When I finally got back to Camden Lock, all the
party was disembarking. I hung around for a while until asking
one of them what they were upto. I went to a restaurant with
them and was about to sit down when I mentioned that I had no
cash. I then left feeling embarrassed, wanting to be in my bed
and generally pissed off.
As I got to Camden tube station contemplating blagging
my way back by train without a ticket, who should I bump into
in my hour of need, but the man who told me he was the spirit
of UB-40. We went to the train platform and waited for a train.
He was whistling. I decided I couldn’t make it back now
comfortably, even with a ticket and got on a train to somewhere
I didn’t know. We walked around for a while and then satisfaction
down on the opposite side of the street to a restaurant.
We were doing Poppers, which helped me calm down
a bit/get crazy enough to relax into the general Surrealism of
the whole day. After a while I found a slice of Pizza in a box
on the rubbish and ate it without even a 1st thought for hygiene,
let alone a 2nd. We then boarded a night bus and headed, unbeknownst
to me to Brixton. We got on without paying and once on the top
floor my new acquaintance started really pissing off some man.
I stood up and defended my friend in a mocking way to the man
and we went downstairs. My friend was now chatting loudly in
what I would term Pure Chaos and we departed. (The driver got
a bit angry too). We kept walking and homeless guys didn’t
bother me as, “dude” said “He’s with
me” kinda thing.
We arrived outside “The Fridge” nightclub,
not somewhere I knew or had ever been to before. It must have
been about 5am now. We sat down on the pavement next to some
railings. My pal got a coffee with a small shrapnel of coins
he had. He again put some whiskey in and I had a few sips. He
told me that I was a “Beacon of light” in one of
the moments he was talking lucidly. We shared another joint and
hit the poppers a little more.
There was a bouncer for the club throwing raw eggs
at passing cars; at that stage it didn’t even seem too
odd, almost normal. When the club shut and everyone was filing
out and milling around, I hung around a bus stop picking up fliers.

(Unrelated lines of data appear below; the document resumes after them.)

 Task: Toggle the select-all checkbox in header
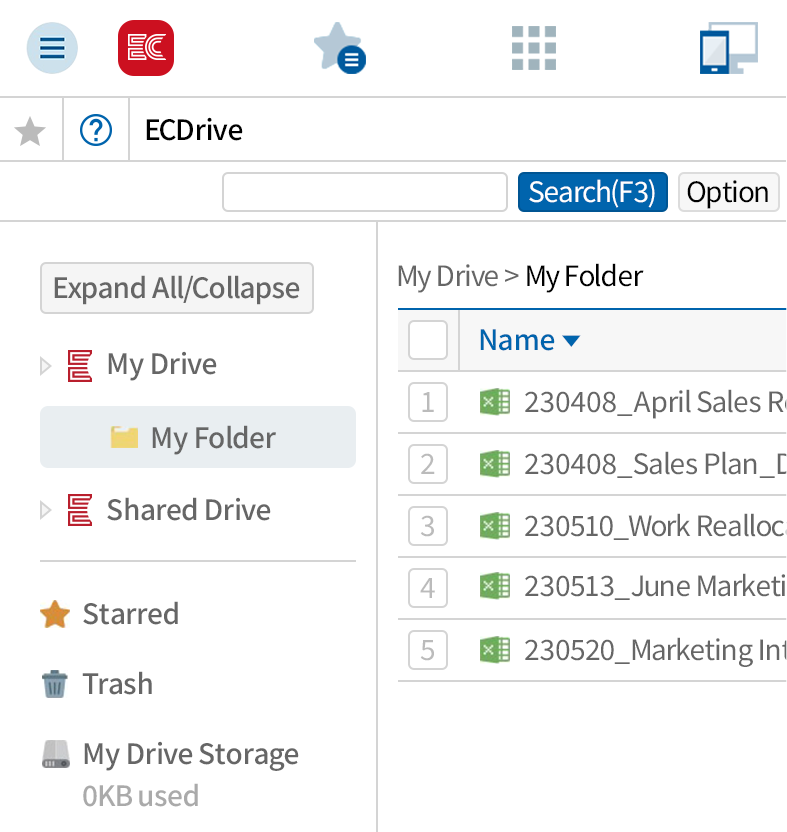click(x=428, y=340)
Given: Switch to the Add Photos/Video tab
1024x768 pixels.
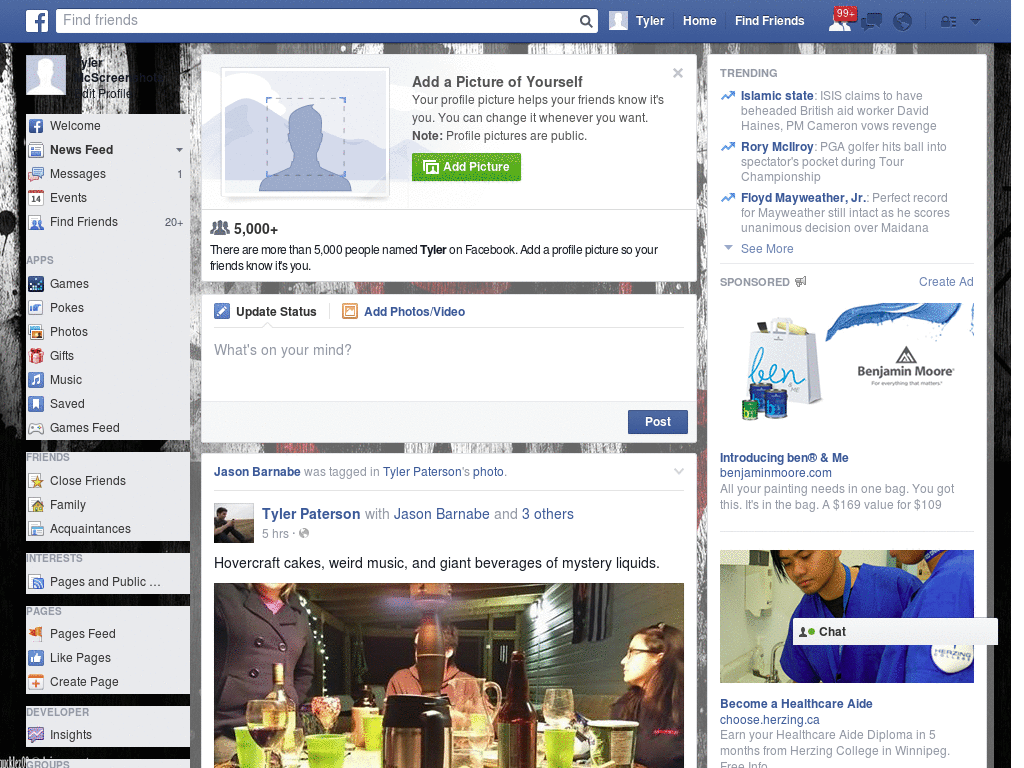Looking at the screenshot, I should click(x=414, y=311).
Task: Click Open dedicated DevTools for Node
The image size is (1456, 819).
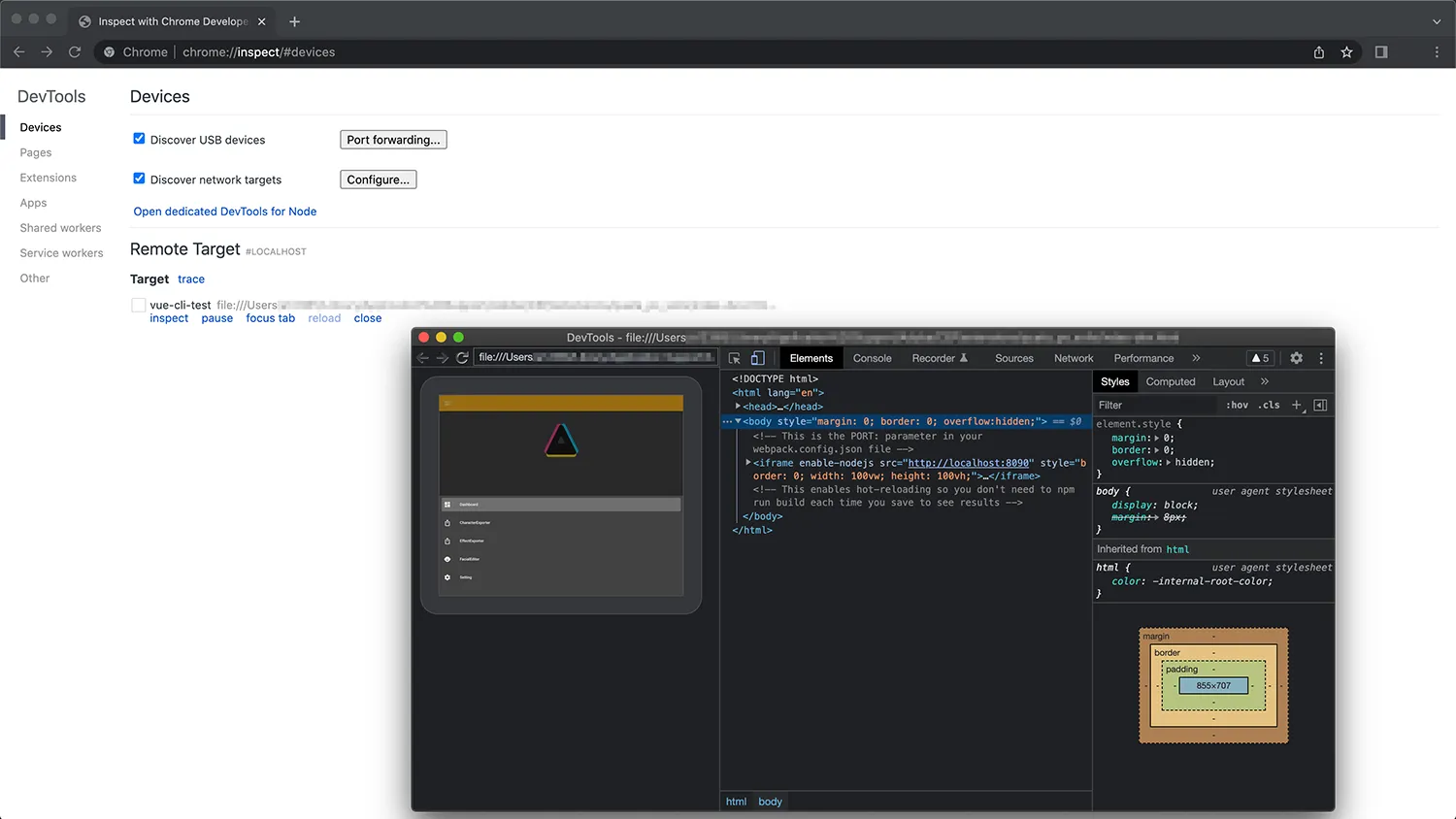Action: 224,212
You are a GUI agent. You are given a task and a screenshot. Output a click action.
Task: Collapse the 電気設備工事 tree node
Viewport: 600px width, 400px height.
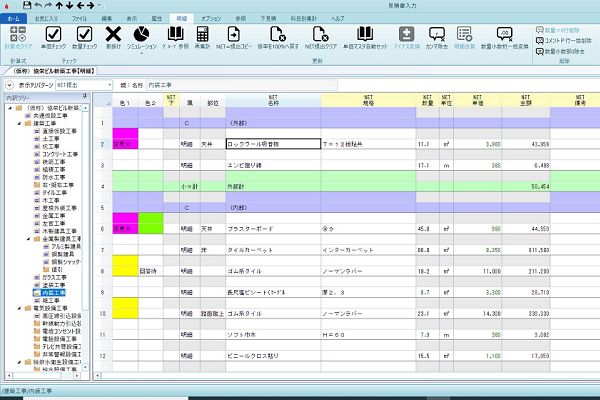click(x=19, y=308)
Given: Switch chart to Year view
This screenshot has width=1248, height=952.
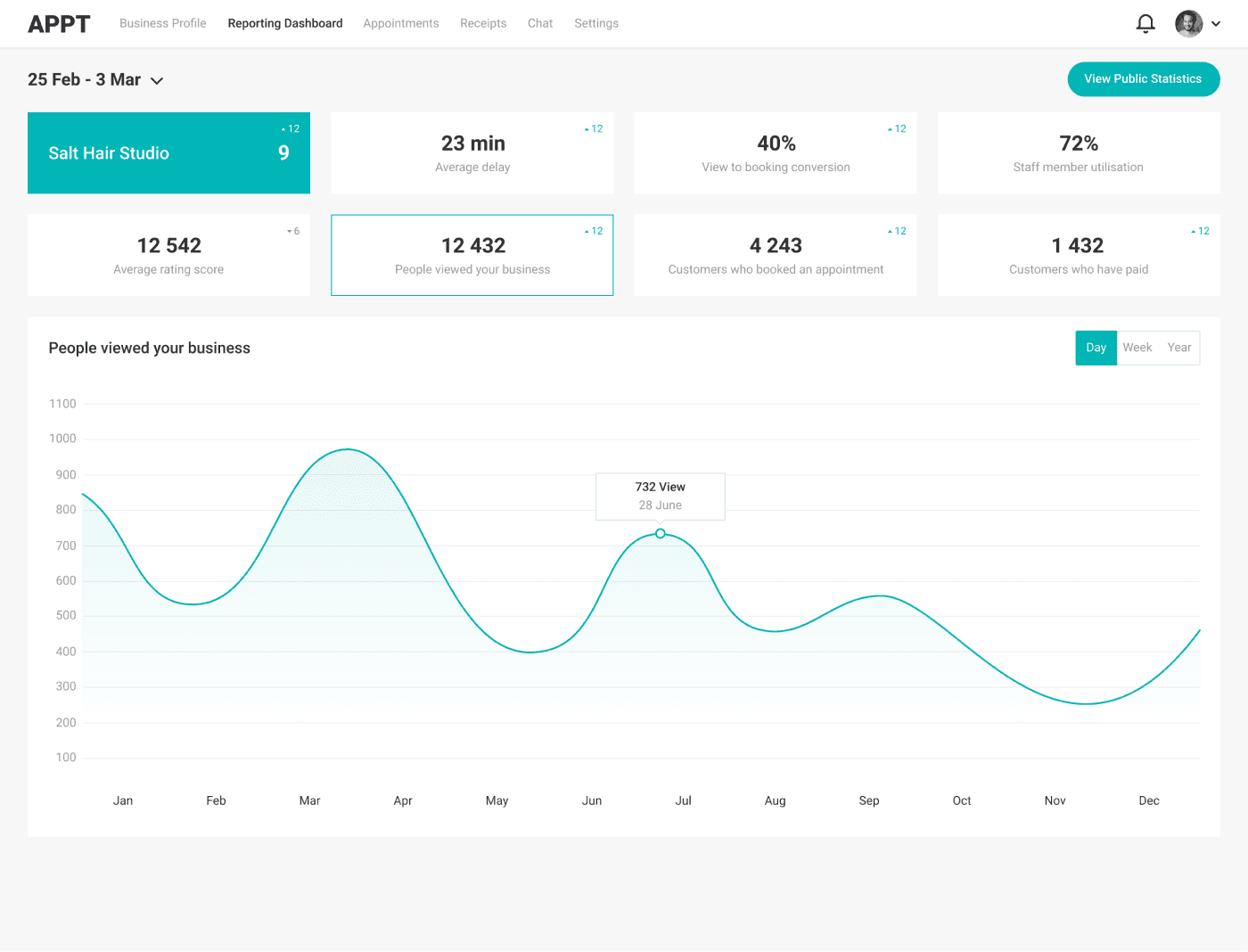Looking at the screenshot, I should coord(1179,348).
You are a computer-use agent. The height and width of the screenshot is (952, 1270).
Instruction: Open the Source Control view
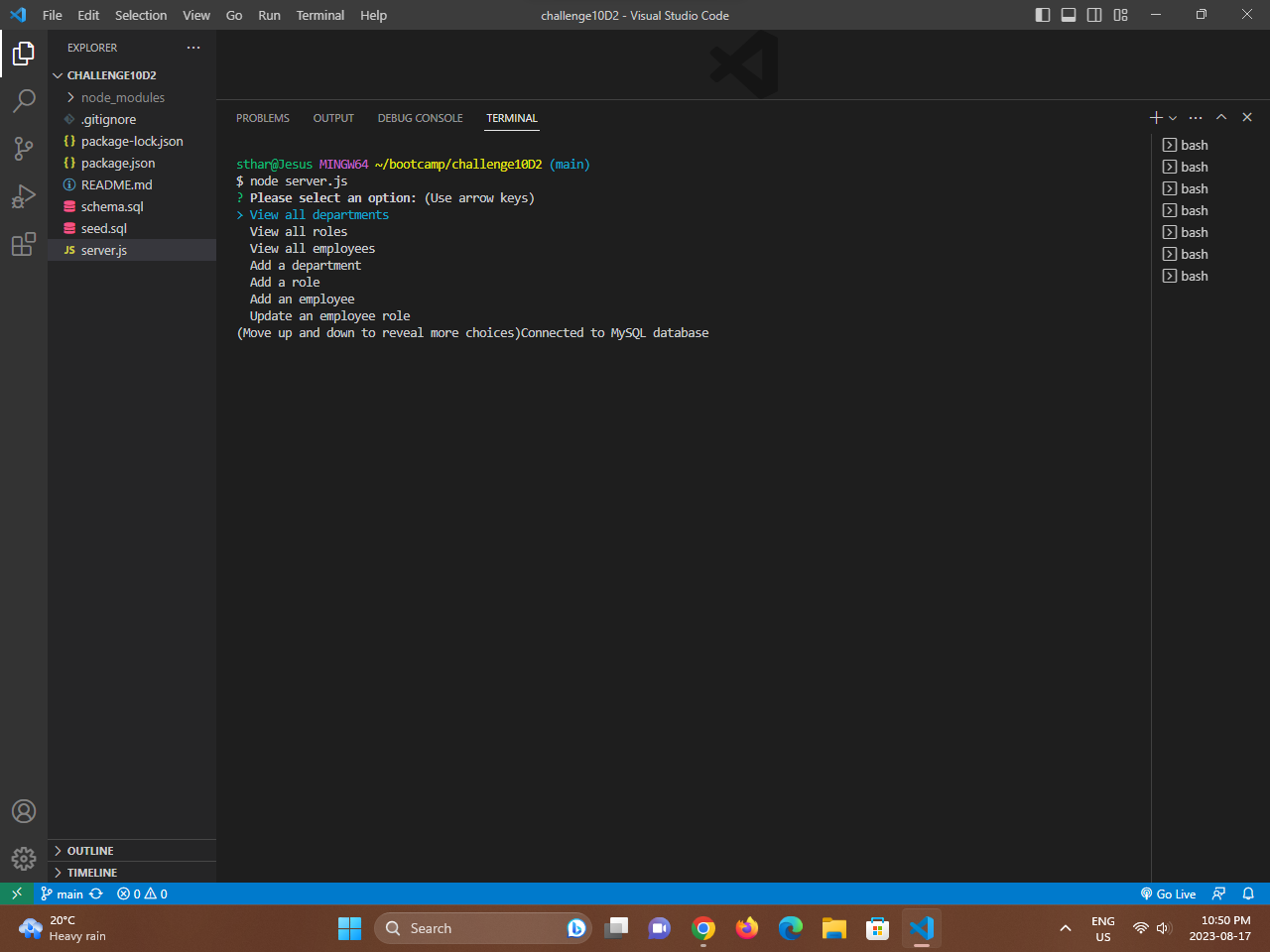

I heard some people talking about a Pub up the road that had
a small night club. One guy even said Osama Bin Laden was playing
nearby and I almost believed him for a while, though he was taking
the piss. I said goodbye to my friend and after checking I’d
be alright he disappeared when I wasn’t looking.
I walked up the road to the “King George
III” or something. When I got there I didn’t have
enough money to get in. On the way to the club, a woman asked
me if I needed any money – I didn’t understand and
said No. Then there was a little park and some guy said, “I
usually find money on the ground here.” I think he did
and went off.
I got to the Pub which as “doormen” had
a dwarf and a butch “wo-man”. I didn’t have
the £3.50 or so to get in. I went back along the road and
I think found the Woman who gave me some money, or I found some
searching more pockets thoroughly. Anyway, I went back and got
in.
Past the bar into a room with a small dance floor
and stage where a DJ was playing. I didn’the know any of
the music, but it was PERFECT! I started Trance Dancing with
a fresh boost of energy. I think I even experienced hypoesthesia
or deluded myself, but I KNEW when the beat was gonna drop and
stomped on the floor and waved my arms around in appreciation. Feeling
really wonderful and having absolutely no inhibitions or regards
to trying to look good at all. One girl came up to me and asked
for some K. I said I didn’t have any. Then another girl
came up to me and asked me what I was on. I said nothing (as
that’s how I felt), she said she’d never seen anyone
dance like that, and I replied “Well, that’s because
I’ve never danced like this before!”
We danced together for a while and it felt cool.
After a while, my attention was drawn towards some kids sitting
on the edge of the stage with sunglasses on. They were looking
at me and one was making hand gestures, as if to show me to kind
of scoop together energy with both my hands and lift it up to
disperse into the space above everyone and float back down onto
them. I did this for a while and enjoyed it.
Later on, I noticed someone in a wheelchair and
we smiled at each other in general acknowledgement of the whole
vibe in the room being cool. After a while I imagined receiving
more and more energy and waited for a beat and then brought my
hands down on this guy’s shoulders. Not hard, but imagining
healing white light to help heal him in whatever way was good
for him. He seemed a bit shocked, but still happy.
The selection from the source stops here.